Unhealthy relationships between multi-disciplinary corporate finance firms and the private equity community have been revealed by research undertaken by Bluebox Corporate Finance.
The survey shows 58 per cent of corporate lawyers believe UK entrepreneurs are not always treated fairly where their corporate finance adviser enjoys a previous relationship with the private equity sponsor in a transaction.
The study exposes conflicts of interest that exist between corporate finance advisers and certain private equity sponsors in the UK mid-market; an issue that is preventing UK entrepreneurs from getting fair, impartial advice.

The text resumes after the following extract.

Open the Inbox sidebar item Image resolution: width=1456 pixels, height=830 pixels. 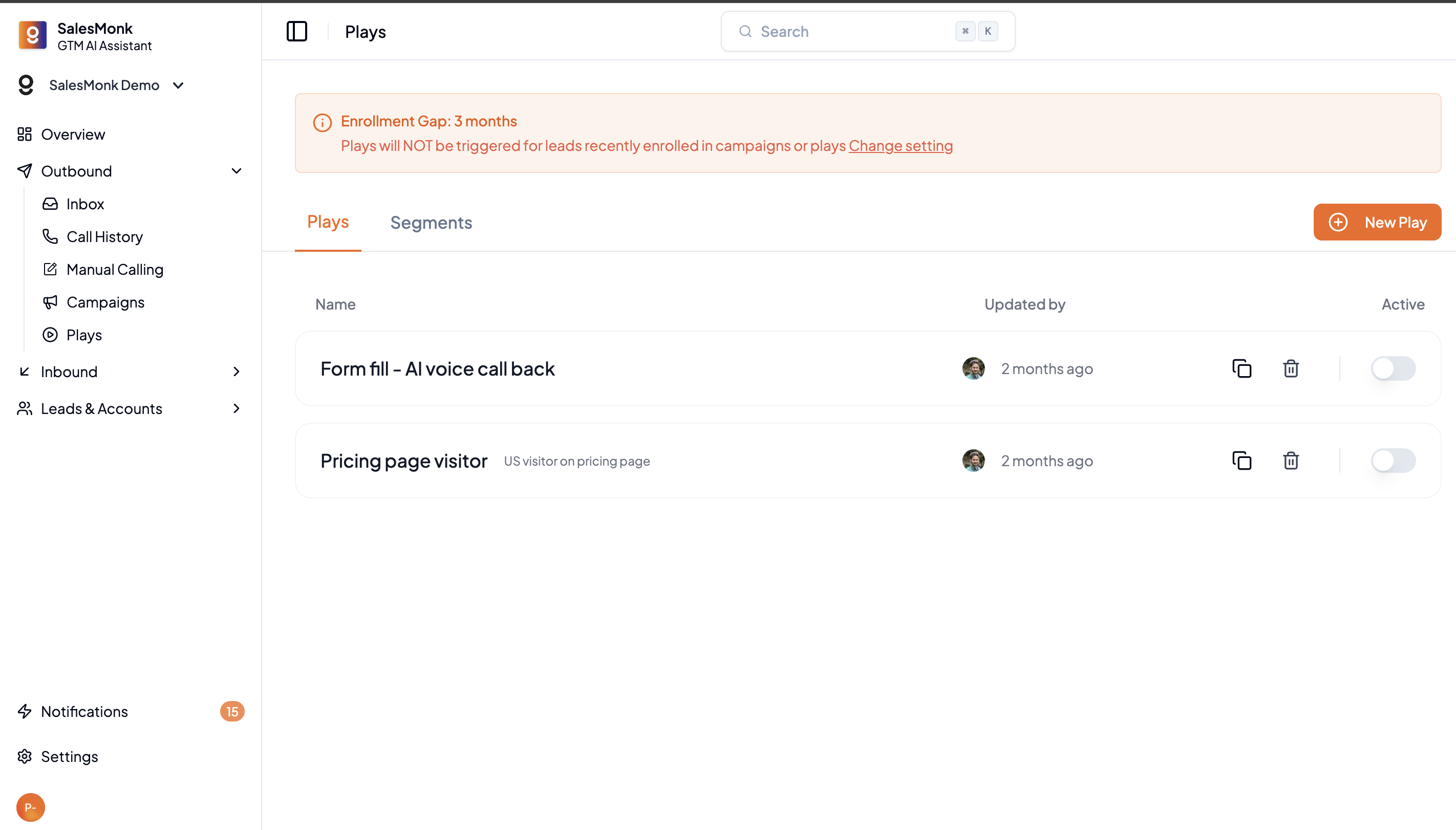pos(85,204)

95 per cent of lawyers surveyed agree it would be in the best interests of UK entrepreneurs to know about existing relationships between their chosen corporate finance advisers and relevant members of the private equity community. Some 94.5 per cent say it is not in a client’s best interests for a corporate finance adviser to work on both sides of a transaction.
A requirement for obligatory disclosure of previous significant relationships between corporate finance advisers and the private equity would be supported by 96 per cent of lawyers, the survey confirmed.
In a move to stimulate more transparency in the UK mid-market, Bluebox is leading a call for a Register of Interests to be introduced for corporate finance firms to allow better decision making from UK entrepreneurs when selecting their adviser.